DES BEAUX TEXTES, DES BELLES PENSÉES, DES BEAUX MOTS, DES RÉCITS, DES POÉSIES, CITATIONS ET PROVERBES
- 1 février 2020 21:54
DES BEAUX TEXTES, DES BELLES PENSÉES, DES BEAUX MOTS, DES RÉCITS, DES POÉSIES, CITATIONS ET PROVERBES
1 février 2020 21:54

Capusa
Dans le doux voyage que deux êtres amoureux entreprennent à travers les belles contrées de l'amour, ce moment est comme une lande à traverser, une lande sans bruyère, alternativement humide et chaude, pleine de sables ardents, coupée par des marais, et qui mène aux riants bocages vêtus de roses où se déploient l'amour, et son cortège de plaisirs sur des tapis de fine verdure.

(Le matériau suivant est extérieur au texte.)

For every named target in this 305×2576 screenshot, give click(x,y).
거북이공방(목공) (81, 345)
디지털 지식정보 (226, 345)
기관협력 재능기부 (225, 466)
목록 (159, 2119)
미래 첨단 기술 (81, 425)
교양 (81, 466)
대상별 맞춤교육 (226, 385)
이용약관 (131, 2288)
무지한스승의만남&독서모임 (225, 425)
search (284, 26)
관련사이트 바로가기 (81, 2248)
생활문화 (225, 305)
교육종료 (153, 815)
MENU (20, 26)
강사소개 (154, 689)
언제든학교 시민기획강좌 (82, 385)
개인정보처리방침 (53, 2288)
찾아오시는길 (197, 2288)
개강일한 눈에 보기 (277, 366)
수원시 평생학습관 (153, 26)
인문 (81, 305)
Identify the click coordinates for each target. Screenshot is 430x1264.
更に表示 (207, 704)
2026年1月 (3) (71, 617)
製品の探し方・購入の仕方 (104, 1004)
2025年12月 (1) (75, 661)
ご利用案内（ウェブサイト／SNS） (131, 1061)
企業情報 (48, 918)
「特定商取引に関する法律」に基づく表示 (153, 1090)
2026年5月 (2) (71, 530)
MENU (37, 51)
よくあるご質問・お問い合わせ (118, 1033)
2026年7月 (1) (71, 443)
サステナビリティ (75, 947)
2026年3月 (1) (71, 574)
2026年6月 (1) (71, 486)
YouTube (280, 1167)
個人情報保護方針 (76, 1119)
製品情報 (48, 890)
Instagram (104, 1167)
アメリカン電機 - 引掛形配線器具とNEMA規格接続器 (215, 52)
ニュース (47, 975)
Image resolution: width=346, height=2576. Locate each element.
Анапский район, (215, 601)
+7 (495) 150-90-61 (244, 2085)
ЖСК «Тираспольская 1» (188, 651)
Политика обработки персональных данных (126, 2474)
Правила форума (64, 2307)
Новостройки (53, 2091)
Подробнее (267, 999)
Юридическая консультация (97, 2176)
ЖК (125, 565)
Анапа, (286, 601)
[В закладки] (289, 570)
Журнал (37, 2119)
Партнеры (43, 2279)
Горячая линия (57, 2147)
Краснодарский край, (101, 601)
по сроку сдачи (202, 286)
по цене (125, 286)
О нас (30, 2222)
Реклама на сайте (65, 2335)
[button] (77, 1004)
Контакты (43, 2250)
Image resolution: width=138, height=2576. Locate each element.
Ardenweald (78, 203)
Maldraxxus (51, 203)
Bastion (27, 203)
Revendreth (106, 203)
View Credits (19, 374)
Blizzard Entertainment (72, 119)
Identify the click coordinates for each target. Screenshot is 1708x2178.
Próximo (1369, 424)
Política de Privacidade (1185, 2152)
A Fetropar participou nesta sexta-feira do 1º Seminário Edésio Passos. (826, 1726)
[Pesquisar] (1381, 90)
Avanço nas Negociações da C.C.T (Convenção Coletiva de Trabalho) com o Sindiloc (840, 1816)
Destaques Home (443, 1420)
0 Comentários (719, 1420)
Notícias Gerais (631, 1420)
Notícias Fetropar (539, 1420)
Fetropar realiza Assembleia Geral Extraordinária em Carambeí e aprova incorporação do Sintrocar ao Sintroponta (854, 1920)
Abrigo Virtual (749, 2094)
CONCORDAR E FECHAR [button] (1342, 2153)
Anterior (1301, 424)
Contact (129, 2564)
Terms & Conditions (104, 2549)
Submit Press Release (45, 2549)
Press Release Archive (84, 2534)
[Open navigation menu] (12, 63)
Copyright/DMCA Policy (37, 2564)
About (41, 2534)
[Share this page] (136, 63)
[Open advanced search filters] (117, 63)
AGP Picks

Phrase de Honoré de Balzac ; Histoire des treize (1834)
Coccyvette
Les bras emplis de présent
il avait lancé un défi
au temps
Le fleuve immobile
n’était plus l’emblème
de ce qui meurt
L’on fêtait le commencement
de ce qui n’a pas de fin
la joie inépuisable
d’être un hymne permanent
à la vie
Les bras emplis de présent
il avait trouvé une nouvelle
patrie
Kamal Zerdoumi, 2020
Capusa
Du courage
Il faut avoir le courage de se faire face,
De regarder son âme dans cette glace,
Au travers de ses fissures et blessures,
De ses brisures et de toutes ses ratures.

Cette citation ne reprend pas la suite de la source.